Prenons d'abord cette figure où l'on peut découvrir l'anomalie de température observée sur la période 1860-2010 dans la ligne noire. Cette courbe représente le réchauffement climatique tel qu'il a été observé avec une augmentation de près de 1°C entre 1900 et 2000.

Maintenant, grâce à la modélisation, nous allons essayer de simuler au mieux cette évolution de la température. Tout d'abord, nous ne prenons pas en compte les émissions de gaz à effet de serre produites par les activités humaines. Les courbes colorées représentent l'anomalie de température simulée par plusieurs modèles climatiques qui ne prennent en compte que des facteurs naturels tels que la configuration astronomique de la Terre et son orbite autour du soleil, l'activité solaire et l'activité volcanique. On constate que les simulations parviennent à représenter correctement les observations jusqu'aux années 1930. En revanche, pour le reste du 20ème siècle, les températures simulées ne représentent pas l'évolution des températures observées. A ce stade, on peut dire que le forçage naturel ne peut pas expliquer à lui seul l'augmentation de la température.


Dans un deuxième temps, ajoutons au forçage naturel le forçage anthropique, c'est-à-dire les émissions de gaz à effet de serre dues aux activités humaines, les changements d'affectation des sols et toutes les autres activités humaines ayant un impact sur le climat. 

Voici ce que nous obtenons : les courbes colorées représentent toujours les anomalies de température simulées par les différents modèles, mais cette fois-ci, elles sont capables de représenter les températures observées sur l'ensemble de la période. Par conséquent, sans l'ajout des forçages anthropiques dans les modèles, ceux-ci ne sont pas en mesure de représenter l'évolution observée des températures.

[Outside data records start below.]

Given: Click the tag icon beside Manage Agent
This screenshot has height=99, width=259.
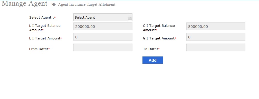Looking at the screenshot, I should coord(53,4).
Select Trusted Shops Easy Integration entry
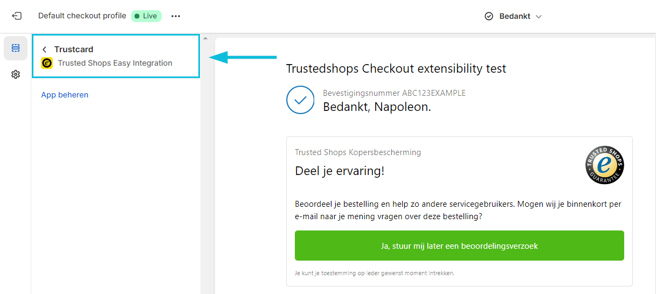 (x=115, y=63)
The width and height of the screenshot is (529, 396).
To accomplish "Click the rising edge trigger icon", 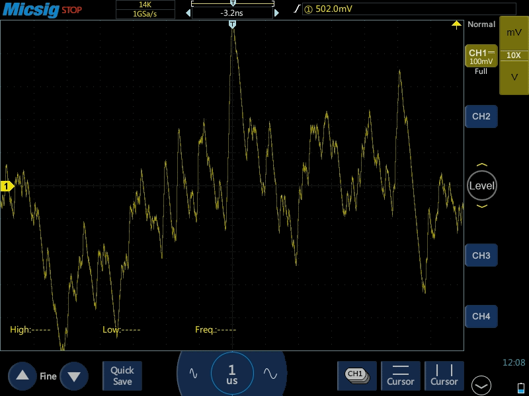I will tap(296, 9).
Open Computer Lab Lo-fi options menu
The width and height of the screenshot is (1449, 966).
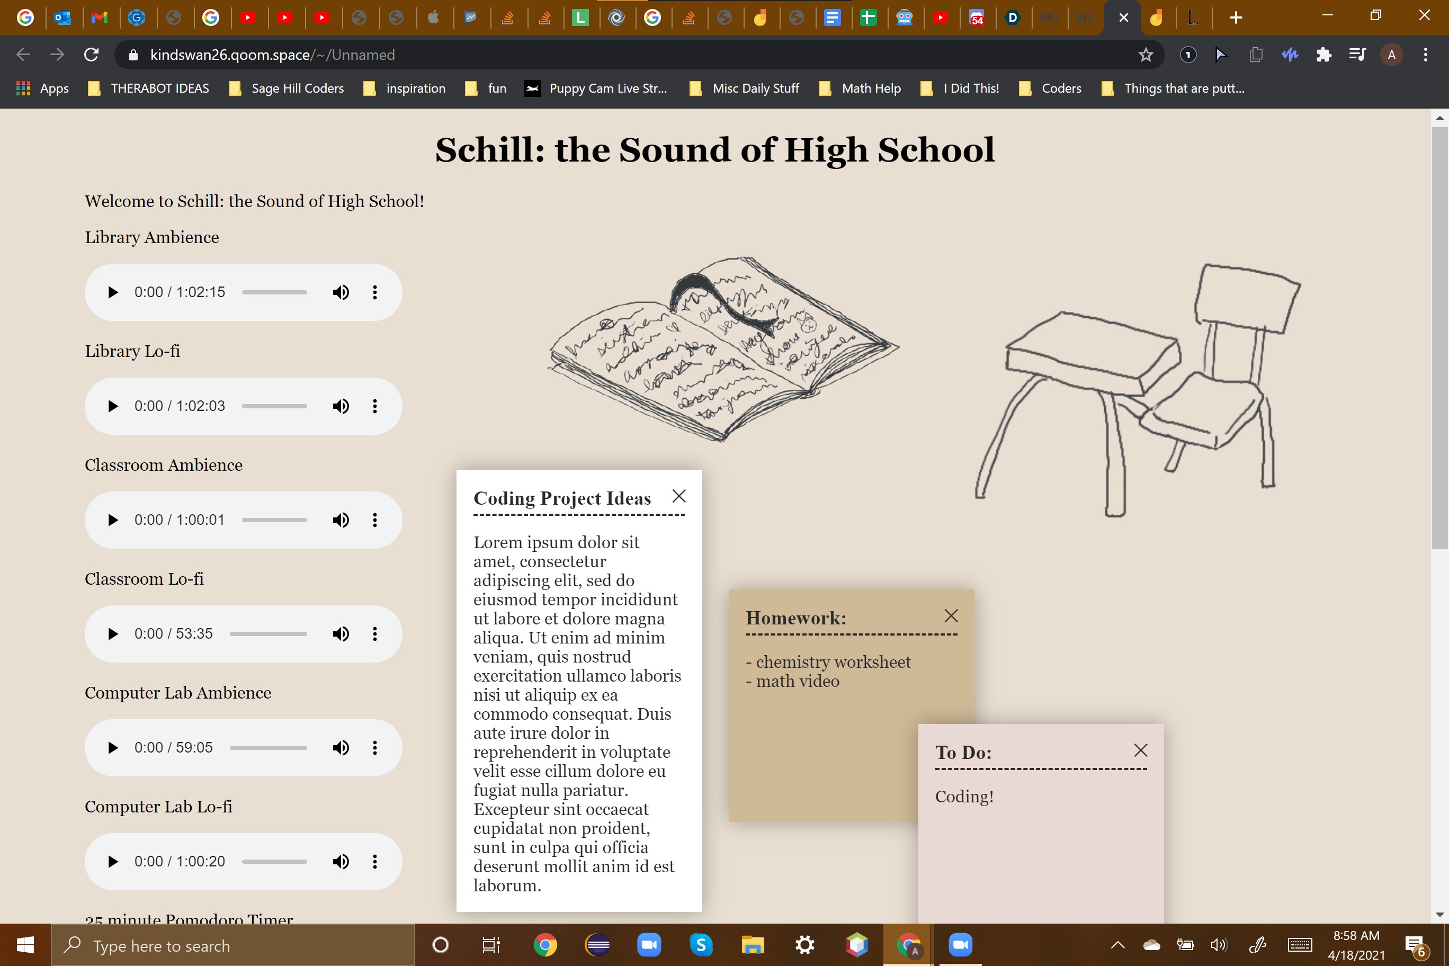[x=375, y=861]

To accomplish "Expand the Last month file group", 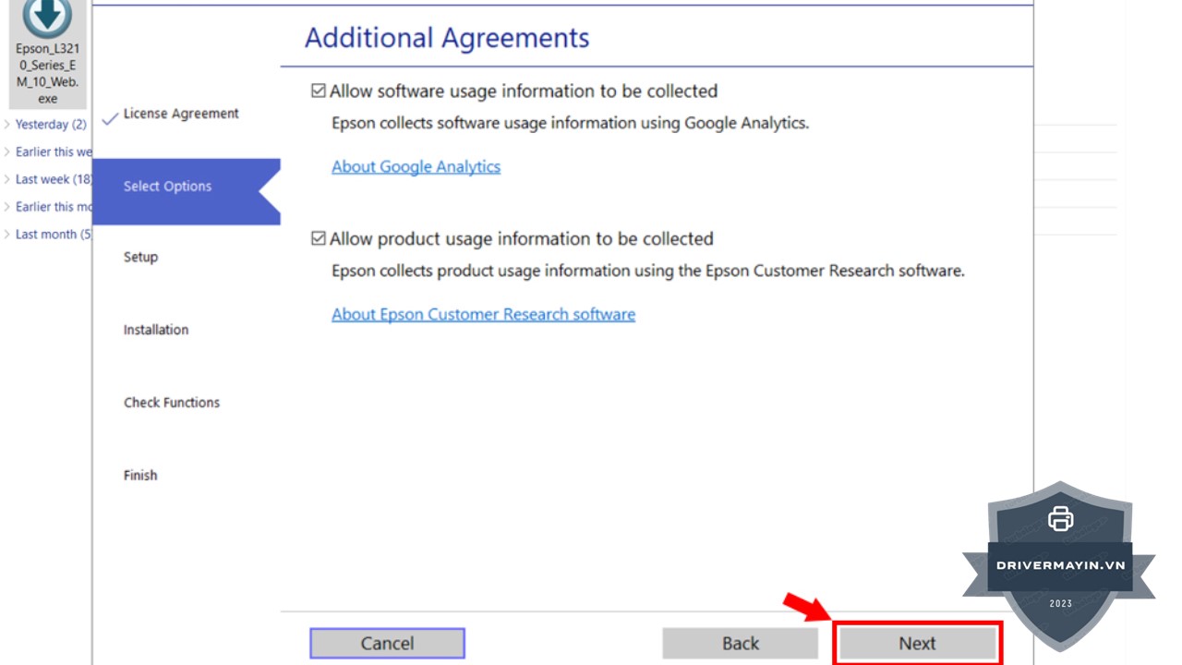I will [x=8, y=235].
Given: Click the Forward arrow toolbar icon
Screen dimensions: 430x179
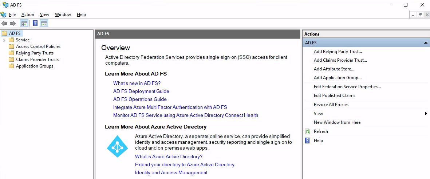Looking at the screenshot, I should tap(13, 24).
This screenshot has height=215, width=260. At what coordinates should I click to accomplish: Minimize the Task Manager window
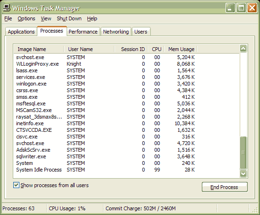(x=230, y=8)
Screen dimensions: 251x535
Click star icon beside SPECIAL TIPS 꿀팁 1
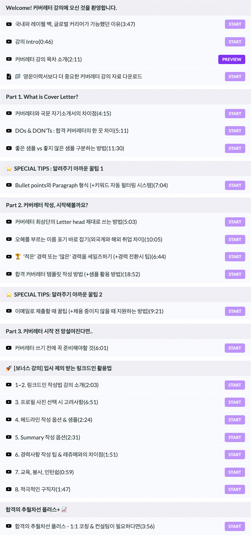[x=9, y=169]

Le même exercice peut être fait en deux dimensions : prenons d'abord une carte de l'évolution de la température mondiale entre 1951 et 2010. À quelques endroits, nous constatons un réchauffement généralisé sur l'ensemble de la planète. Simulons maintenant cette tendance à l'aide de modèles ne comportant qu'un forçage naturel. Nous obtenons cette carte avec une tendance faiblement négative ou positive selon les endroits. Elle ne représente donc pas du tout la tendance observée. Simulons maintenant la tendance en ajoutant le forçage anthropique, et nous obtenons cette carte. Même s'il existe des divergences au niveau régional, nous pouvons constater que, globalement, la simulation prenant en compte les forçages naturels et anthropiques est beaucoup plus proche de ce qui est observé.



Cet exercice de modélisation nous apprend deux choses importantes :

Premièrement, l'évolution des températures actuelles ne peut être expliquée qu'en tenant compte des causes naturelles et anthropiques. Deuxièmement, la part du réchauffement liée aux activités humaines est beaucoup plus importante que la part du réchauffement liée au seul forçage naturel. En l'occurrence, sur la période 1951-2010, l'augmentation de la température liée aux activités naturelles est inférieure à +0,1°C alors que l'augmentation attribuée aux activités humaines est comprise entre +0,5 et +1,3°C.

 

Parmi ces activités humaines, on est en droit de se demander lesquelles produisent des gaz à

effet de serre.

Il est évidemment complexe de comptabiliser la part de chaque secteur économique. De plus, les chiffres varient selon la méthode de calcul utilisée. Sur la base du potentiel de réchauffement global à 100 ans, le 6e rapport du GIEC propose la répartition suivante :

Au niveau mondial en 2019, le secteur économique le plus émetteur est le secteur industriel avec 24% suivi de près par le secteur de la production d'électricité et de chaleur avec 23% des émissions mondiales d'équivalent CO2. Vient ensuite le secteur comprenant l'agriculture, la sylviculture et les activités anthropiques d'utilisation des terres, y compris les incendies de forêt, la déforestation, les feux de tourbe, etc. qui est le troisième plus grand émetteur de gaz à effet de serre avec 22 %. Il est suivi par les émissions du secteur des transports (15 %) et des bâtiments (avec un peu moins de 6 %). Enfin, diverses activités liées au secteur de l'énergie pour 10 %. Bien entendu, tous ces chiffres sont à considérer avec leur marge d'erreur.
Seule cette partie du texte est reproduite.